Qu'est-ce que tu veux, Adino ? Tu continues à foutre ma vie en l'air ?
Je savais que ça t'affecterait. Je ne fais rien au hasard, tu devrais le savoir. Je viens de la voir, d'ailleurs.
Je sais.
Oh, tu nous as aperçu ? Tu trouves pas ça drôle ? Toi avec Cassy, moi avec Hope... Œil pour œil, dent pour dent mon vieux, je te l'ai déjà dit.
Et tu m'appelles pour me dire ça ? Tu perds ton te-
Et encore, ça m'étonnerait que tu aies vu la meilleure partie... Merde, elle a un cul ! Elle m'a même laissé la peloter pendant que je la baisais, quel pied !
— Tu penses que ça me touche ? T'es pas un peu grand pour croire au Père Noël, Adino ?
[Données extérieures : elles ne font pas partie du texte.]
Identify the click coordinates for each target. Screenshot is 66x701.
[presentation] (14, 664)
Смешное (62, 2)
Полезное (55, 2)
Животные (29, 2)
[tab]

Entendre ça dans ta bouche... Toi, t'as bien cru que c'était la bonne, non ?
Rageusement, j'écrase la touche rouge. Fermant les yeux, je fais ce que je peux pour me concentrer sur ma respiration. Tremblant de rage, je m'appuie sur le guidon, la tête entre les mains. Je la revois encore remettre la bretelle de son soutien-gorge en place... Et si c'était vrai ? Mais Adino est un menteur de première. Cet appel, ce geste de Hope, ça ne peut pas être par hasard. Il fallait que ce soit Hendo, hein ? Putain, si jamais j'avais su tout ce qui allait se passer, je serais resté a Chicago...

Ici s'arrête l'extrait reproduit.